Dangerous builtins automatically blocked include: open, eval, exec, compile, __import__, input, exit, quit, and others that could compromise security.

Builtin Whitelist: Grant access to additional builtin functions:

# In server.py
def generate(data):
    data["params"]["builtin_whitelist"] = ["dict", "sorted", "enumerate"]
    # Students can now use dict(), sorted(), and enumerate() in addition to safe defaults
    # This is useful when you want to allow specific advanced builtins

Example with builtin whitelist:

# data.json has "builtin_whitelist": ["dict"]

# Safe builtins work normally:
my_list = [1, 2, 3]  # ✓ list is safe by default
length = len(my_list)  # ✓ len is safe by default
print(length)  # ✓ print is safe by default

# Whitelisted builtins work:
my_dict = dict(a=1, b=2)  # ✓ dict is in whitelist

# Dangerous builtins are blocked:
f = open("file.txt")  # ✗ NameError: 'open' is not defined
result = eval("1+1")  # ✗ NameError: 'eval' is not defined

Combining Security Features

You can combine import and builtin restrictions for comprehensive control:

# In server.py
def generate(data):
    # Allow only numpy and math imports
    data["params"]["import_whitelist"] = ["numpy", "math"]

    # Allow dict builtin for student convenience
    data["params"]["builtin_whitelist"] = ["dict"]

    # Now students can:
    # - Import numpy and math
    # - Use dict() plus safe builtins
    # - Cannot import other modules
    # - Cannot use dangerous builtins like open(), eval()

PrairieLearn Server.py Configuration

In your PrairieLearn question's server.py, add these parameters during the generate() step:

import prairielearn as pl

def generate(data):
    # Set up question parameters
    data["params"]["n"] = 5
    data["params"]["A"] = pl.to_json(np.random.rand(5, 5))

    # Configure security restrictions
    data["params"]["import_whitelist"] = ["numpy", "numpy.linalg"]
    data["params"]["builtin_whitelist"] = ["dict", "sorted"]

    # Define variables accessible to student code
    data["params"]["names_for_user"] = [
        {"name": "n", "description": "Matrix dimension", "type": "integer"},
        {"name": "A", "description": "Input matrix", "type": "numpy array"}
    ]

These parameters are automatically passed to the autograder via /grade/data/data.json and enforced during student code execution.

Testing Import/Builtin Restrictions Locally

To test your restrictions in the test scenarios:

# tests/test_student.py
import pytest
from pytest_prairielearn_grader.fixture import StudentFixture

@pytest.mark.grading_data(name="Test with restrictions", points=5)
def test_security(sandbox: StudentFixture) -> None:
    """Test that imports are properly restricted."""
    # If student code tries to import blocked modules,
    # the sandbox will raise an ImportError during initialization
    result = sandbox.query_function("safe_function", data)
    assert result == expected
# data.json
{
  "params": {
    "import_whitelist": ["numpy", "math"],
    "builtin_whitelist": ["dict"],
    "names_for_user": [...]
  }
}

Common Use Cases

1. Force students to implement algorithms from scratch:

# Require students to implement their own sorting
data["params"]["import_whitelist"] = []  # No imports allowed
data["params"]["builtin_whitelist"] = []  # No additional builtins beyond safe defaults
# Students must implement sorting without sorted() or external libraries

2. Allow numerical computing but block system access:

# Scientific computing course
data["params"]["import_whitelist"] = ["numpy", "scipy", "matplotlib", "pandas"]
# Safe builtins are automatically enforced (no open, eval, etc.)

- - - -

» Set task 1
Which lines of the entries contain the word "cell"? Copy each of them.

» Part of a data file
- - - -

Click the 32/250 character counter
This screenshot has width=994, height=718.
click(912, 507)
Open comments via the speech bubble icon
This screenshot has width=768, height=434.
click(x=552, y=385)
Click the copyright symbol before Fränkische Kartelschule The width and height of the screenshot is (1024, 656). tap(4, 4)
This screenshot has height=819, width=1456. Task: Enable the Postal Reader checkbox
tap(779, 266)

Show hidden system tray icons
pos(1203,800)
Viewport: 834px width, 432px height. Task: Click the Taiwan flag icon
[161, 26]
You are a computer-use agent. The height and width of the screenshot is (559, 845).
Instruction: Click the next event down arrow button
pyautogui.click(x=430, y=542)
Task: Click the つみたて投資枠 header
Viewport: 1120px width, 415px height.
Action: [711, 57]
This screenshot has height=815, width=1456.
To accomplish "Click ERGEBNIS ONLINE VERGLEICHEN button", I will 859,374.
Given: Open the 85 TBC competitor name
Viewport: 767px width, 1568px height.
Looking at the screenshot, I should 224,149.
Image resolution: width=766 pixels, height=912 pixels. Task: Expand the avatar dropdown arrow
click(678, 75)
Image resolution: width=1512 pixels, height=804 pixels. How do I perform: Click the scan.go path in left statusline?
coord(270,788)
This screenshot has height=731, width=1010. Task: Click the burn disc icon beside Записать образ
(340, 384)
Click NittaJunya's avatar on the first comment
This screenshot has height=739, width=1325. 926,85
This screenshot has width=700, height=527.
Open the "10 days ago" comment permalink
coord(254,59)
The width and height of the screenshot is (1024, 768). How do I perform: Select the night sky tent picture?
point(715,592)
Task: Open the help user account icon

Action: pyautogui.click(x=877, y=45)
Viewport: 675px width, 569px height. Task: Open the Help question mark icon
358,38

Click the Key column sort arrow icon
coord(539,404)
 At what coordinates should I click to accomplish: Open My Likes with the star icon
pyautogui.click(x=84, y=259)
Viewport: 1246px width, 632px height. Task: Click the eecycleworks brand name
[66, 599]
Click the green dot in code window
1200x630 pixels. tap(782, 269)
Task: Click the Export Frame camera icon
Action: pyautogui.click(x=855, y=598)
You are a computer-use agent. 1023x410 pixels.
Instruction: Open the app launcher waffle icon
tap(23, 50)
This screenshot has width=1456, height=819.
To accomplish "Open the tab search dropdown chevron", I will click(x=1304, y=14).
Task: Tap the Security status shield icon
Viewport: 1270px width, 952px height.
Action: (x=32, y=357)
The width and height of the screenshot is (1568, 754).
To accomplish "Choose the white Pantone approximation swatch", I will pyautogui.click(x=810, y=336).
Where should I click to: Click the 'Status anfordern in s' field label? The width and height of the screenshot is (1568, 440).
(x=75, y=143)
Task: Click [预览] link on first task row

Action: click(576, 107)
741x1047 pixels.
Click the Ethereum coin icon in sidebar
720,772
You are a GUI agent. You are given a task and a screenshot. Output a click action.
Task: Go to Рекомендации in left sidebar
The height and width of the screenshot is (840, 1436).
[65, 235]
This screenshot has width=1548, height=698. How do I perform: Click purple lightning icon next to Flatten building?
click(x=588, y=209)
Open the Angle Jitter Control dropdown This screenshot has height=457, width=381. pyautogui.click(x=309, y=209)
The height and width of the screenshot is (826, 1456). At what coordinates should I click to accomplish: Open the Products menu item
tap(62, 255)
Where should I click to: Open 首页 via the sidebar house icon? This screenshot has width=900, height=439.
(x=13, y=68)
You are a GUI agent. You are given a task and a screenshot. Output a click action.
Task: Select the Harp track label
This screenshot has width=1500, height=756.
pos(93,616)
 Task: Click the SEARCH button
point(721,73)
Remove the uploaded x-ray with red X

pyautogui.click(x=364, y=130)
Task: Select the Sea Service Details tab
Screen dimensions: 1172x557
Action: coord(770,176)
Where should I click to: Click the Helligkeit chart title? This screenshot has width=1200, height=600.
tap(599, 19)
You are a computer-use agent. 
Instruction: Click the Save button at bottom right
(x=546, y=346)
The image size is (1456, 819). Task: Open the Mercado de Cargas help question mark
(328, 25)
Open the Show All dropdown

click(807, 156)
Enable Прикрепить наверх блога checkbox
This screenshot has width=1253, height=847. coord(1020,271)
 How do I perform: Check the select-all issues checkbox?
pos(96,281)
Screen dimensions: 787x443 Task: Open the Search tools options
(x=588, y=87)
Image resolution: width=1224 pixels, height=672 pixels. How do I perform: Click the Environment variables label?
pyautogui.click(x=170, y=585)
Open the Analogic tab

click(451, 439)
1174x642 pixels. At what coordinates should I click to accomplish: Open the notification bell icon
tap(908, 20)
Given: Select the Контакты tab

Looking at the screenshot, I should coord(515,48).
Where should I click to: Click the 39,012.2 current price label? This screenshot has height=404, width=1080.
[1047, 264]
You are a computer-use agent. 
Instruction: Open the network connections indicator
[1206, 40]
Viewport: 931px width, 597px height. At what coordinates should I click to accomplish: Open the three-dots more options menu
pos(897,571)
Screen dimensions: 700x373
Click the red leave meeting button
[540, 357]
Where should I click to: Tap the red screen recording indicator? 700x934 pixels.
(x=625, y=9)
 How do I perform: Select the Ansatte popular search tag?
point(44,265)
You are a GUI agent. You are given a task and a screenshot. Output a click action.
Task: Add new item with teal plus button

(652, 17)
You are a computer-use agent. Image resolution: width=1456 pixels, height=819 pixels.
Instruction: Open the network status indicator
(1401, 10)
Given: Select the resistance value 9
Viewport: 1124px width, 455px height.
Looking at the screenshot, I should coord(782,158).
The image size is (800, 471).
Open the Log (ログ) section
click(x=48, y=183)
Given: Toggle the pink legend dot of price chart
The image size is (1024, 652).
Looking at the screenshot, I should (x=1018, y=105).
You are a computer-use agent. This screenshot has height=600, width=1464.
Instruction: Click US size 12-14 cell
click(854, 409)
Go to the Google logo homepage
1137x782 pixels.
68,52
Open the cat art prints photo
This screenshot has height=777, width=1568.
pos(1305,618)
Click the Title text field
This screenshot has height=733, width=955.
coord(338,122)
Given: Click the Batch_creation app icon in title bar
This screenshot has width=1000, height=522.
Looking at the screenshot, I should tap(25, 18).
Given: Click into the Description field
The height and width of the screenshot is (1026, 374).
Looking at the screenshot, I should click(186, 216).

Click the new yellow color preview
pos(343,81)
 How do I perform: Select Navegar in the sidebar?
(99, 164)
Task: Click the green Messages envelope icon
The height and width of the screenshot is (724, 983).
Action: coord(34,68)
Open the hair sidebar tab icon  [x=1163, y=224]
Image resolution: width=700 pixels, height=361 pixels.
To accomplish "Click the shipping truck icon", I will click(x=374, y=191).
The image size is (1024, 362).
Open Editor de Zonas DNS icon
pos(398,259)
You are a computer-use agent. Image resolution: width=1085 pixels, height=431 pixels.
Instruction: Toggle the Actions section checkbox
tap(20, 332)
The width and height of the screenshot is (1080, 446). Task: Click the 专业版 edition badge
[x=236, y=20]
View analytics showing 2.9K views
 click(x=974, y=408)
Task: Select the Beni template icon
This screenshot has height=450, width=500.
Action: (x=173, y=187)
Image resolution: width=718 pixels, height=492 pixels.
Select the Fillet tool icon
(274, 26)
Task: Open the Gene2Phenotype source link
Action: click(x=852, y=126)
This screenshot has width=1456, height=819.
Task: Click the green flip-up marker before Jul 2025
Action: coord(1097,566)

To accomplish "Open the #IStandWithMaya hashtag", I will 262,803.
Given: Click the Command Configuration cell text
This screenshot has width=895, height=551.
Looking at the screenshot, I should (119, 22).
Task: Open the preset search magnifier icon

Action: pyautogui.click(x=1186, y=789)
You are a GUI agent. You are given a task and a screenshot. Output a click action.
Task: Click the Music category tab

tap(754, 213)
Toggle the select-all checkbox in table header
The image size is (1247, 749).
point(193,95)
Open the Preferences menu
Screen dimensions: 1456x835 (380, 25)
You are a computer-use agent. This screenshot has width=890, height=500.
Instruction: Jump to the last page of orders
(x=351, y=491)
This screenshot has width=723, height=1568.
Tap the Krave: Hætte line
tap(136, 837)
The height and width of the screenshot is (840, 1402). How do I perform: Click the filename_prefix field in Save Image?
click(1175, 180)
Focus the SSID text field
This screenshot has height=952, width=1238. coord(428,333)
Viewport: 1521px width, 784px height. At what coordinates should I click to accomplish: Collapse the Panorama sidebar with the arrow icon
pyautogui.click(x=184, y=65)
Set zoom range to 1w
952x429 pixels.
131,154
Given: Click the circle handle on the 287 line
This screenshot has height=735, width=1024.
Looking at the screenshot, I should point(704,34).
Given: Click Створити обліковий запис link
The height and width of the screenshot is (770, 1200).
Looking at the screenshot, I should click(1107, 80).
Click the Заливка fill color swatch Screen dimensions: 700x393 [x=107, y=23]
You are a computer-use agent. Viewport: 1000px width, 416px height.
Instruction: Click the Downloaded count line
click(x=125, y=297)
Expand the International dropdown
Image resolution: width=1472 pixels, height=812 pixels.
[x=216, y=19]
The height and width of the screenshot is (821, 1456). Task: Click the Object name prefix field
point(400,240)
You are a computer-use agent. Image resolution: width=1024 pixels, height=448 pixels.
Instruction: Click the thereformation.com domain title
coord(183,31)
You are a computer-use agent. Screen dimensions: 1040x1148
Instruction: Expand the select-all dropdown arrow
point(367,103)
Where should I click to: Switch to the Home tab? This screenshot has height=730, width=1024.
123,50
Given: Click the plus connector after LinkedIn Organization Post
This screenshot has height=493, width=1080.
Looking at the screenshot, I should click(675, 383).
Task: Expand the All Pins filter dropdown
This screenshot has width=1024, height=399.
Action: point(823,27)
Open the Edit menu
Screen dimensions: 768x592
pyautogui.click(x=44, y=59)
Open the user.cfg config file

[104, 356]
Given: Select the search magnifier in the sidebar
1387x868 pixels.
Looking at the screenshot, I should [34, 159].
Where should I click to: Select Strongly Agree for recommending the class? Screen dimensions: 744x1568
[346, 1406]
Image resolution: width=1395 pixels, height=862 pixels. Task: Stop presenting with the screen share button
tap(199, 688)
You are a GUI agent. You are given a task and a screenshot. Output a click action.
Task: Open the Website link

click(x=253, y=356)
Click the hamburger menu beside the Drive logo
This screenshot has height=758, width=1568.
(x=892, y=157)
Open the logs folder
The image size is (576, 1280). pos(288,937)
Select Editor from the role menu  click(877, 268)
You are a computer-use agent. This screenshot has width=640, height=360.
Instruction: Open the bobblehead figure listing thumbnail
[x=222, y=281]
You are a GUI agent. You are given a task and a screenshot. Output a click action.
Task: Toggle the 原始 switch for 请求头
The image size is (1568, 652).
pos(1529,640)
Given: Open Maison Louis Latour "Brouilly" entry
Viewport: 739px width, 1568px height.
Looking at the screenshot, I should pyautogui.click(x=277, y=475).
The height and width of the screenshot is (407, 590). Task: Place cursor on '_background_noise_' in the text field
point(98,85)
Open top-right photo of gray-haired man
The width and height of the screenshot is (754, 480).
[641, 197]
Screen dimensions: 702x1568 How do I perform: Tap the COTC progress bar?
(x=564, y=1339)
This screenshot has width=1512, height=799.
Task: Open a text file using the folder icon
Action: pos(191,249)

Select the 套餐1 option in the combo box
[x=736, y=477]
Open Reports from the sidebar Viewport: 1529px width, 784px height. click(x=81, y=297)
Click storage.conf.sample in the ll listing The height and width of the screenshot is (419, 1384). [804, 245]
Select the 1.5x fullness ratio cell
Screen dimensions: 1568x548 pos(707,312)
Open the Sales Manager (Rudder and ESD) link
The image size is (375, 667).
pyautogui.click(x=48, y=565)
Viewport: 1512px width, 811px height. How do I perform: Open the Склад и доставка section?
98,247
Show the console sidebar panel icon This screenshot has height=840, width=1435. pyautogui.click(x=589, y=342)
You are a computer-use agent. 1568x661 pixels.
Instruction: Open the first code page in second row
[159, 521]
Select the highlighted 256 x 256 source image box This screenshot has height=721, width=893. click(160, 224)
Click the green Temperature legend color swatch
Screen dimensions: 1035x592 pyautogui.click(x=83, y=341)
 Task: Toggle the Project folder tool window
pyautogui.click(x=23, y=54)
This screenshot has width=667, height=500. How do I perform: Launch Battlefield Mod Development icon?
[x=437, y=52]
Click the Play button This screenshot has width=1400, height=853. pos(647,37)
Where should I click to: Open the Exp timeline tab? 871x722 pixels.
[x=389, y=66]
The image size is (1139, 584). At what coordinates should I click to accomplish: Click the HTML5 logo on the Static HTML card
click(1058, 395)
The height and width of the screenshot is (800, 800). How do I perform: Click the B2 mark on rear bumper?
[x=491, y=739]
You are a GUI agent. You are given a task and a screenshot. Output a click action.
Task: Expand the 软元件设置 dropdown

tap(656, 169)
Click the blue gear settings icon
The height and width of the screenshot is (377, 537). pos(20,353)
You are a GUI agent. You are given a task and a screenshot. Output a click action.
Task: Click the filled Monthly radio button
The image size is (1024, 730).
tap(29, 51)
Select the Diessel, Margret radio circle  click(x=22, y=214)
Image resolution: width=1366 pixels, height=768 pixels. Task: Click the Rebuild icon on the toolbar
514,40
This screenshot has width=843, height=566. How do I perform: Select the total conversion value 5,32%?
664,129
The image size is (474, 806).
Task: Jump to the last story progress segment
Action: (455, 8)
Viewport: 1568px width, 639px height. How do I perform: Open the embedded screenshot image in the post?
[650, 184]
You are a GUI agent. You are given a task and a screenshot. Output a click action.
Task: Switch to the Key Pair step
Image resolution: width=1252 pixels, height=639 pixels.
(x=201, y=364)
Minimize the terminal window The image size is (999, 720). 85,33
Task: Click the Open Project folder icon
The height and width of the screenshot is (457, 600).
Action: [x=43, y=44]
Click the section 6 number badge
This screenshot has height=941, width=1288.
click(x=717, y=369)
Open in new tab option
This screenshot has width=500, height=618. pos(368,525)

- - - -

» Set task 2
Can you rewrite the sandbox restrictions text from "Common Use Cases" to "open, eval, etc.)" with "sorting" replaced by "searching"?

» Expected output 1
Instruction: Click US size 12-14 cell
Given: Click the Command Configuration cell text
Select the 1.5x fullness ratio cell

» Expected output 2
Common Use Cases

1. Force students to implement algorithms from scratch:

# Require students to implement their own searching
data["params"]["import_whitelist"] = []  # No imports allowed
data["params"]["builtin_whitelist"] = []  # No additional builtins beyond safe defaults
# Students must implement searching without sorted() or external libraries

2. Allow numerical computing but block system access:

# Scientific computing course
data["params"]["import_whitelist"] = ["numpy", "scipy", "matplotlib", "pandas"]
# Safe builtins are automatically enforced (no open, eval, etc.)